# GOAL OF THE EXERCISE
Each entry has to be printed again exactly.

(Stored items)
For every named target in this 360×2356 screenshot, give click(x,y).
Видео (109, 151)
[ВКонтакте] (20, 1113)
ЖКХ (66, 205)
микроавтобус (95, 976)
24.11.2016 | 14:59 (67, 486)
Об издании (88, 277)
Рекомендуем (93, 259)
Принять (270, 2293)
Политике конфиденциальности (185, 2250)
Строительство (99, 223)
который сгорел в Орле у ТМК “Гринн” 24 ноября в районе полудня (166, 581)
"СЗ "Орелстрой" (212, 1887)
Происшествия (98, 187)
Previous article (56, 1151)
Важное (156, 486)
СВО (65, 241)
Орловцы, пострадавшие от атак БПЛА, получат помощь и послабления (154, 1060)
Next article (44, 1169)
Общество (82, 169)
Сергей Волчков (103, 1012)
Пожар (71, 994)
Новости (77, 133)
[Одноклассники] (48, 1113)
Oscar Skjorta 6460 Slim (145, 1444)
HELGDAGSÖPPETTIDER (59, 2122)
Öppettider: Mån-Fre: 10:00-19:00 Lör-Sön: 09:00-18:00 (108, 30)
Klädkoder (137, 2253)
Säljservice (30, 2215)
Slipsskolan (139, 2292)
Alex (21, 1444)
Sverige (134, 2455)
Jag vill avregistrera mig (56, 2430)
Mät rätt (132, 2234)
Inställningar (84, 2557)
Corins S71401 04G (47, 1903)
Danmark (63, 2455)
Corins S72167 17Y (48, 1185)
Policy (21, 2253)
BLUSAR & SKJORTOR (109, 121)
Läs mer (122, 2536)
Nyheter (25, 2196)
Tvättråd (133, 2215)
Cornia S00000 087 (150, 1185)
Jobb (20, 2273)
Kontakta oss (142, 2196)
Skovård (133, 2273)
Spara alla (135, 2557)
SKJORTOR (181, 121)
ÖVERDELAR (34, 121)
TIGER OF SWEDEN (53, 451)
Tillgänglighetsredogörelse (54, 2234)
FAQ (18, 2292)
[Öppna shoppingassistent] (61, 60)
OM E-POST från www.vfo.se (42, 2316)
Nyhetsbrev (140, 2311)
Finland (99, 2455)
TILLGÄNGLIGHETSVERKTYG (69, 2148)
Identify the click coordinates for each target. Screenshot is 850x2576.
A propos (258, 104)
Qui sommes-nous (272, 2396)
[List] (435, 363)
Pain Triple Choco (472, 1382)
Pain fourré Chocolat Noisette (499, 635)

# ANSWER TO THIS EXERCISE
For every named target in this 360×2356 screenshot, give click(x,y).
Видео (109, 151)
[ВКонтакте] (20, 1113)
ЖКХ (66, 205)
микроавтобус (95, 976)
24.11.2016 | 14:59 (67, 486)
Об издании (88, 277)
Рекомендуем (93, 259)
Принять (270, 2293)
Политике конфиденциальности (185, 2250)
Строительство (99, 223)
который сгорел в Орле у ТМК “Гринн” 24 ноября в районе полудня (166, 581)
"СЗ "Орелстрой" (212, 1887)
Происшествия (98, 187)
Previous article (56, 1151)
Важное (156, 486)
СВО (65, 241)
Орловцы, пострадавшие от атак БПЛА, получат помощь и послабления (154, 1060)
Next article (44, 1169)
Общество (82, 169)
Сергей Волчков (103, 1012)
Пожар (71, 994)
Новости (77, 133)
[Одноклассники] (48, 1113)
Oscar Skjorta 6460 Slim (145, 1444)
HELGDAGSÖPPETTIDER (59, 2122)
Öppettider: Mån-Fre: 10:00-19:00 Lör-Sön: 09:00-18:00 (108, 30)
Klädkoder (137, 2253)
Säljservice (30, 2215)
Slipsskolan (139, 2292)
Alex (21, 1444)
Sverige (134, 2455)
Jag vill avregistrera mig (56, 2430)
Mät rätt (132, 2234)
Inställningar (84, 2557)
Corins S71401 04G (47, 1903)
Danmark (63, 2455)
Corins S72167 17Y (48, 1185)
Policy (21, 2253)
BLUSAR & SKJORTOR (109, 121)
Läs mer (122, 2536)
Nyheter (25, 2196)
Tvättråd (133, 2215)
Cornia S00000 087 (150, 1185)
Jobb (20, 2273)
Kontakta oss (142, 2196)
Skovård (133, 2273)
Spara alla (135, 2557)
SKJORTOR (181, 121)
ÖVERDELAR (34, 121)
TIGER OF SWEDEN (53, 451)
Tillgänglighetsredogörelse (54, 2234)
FAQ (18, 2292)
[Öppna shoppingassistent] (61, 60)
OM E-POST från www.vfo.se (42, 2316)
Nyhetsbrev (140, 2311)
Finland (99, 2455)
TILLGÄNGLIGHETSVERKTYG (69, 2148)
Identify the click coordinates for each target. Screenshot is 850x2576.
A propos (258, 104)
Qui sommes-nous (272, 2396)
[List] (435, 363)
Pain Triple Choco (472, 1382)
Pain fourré Chocolat Noisette (499, 635)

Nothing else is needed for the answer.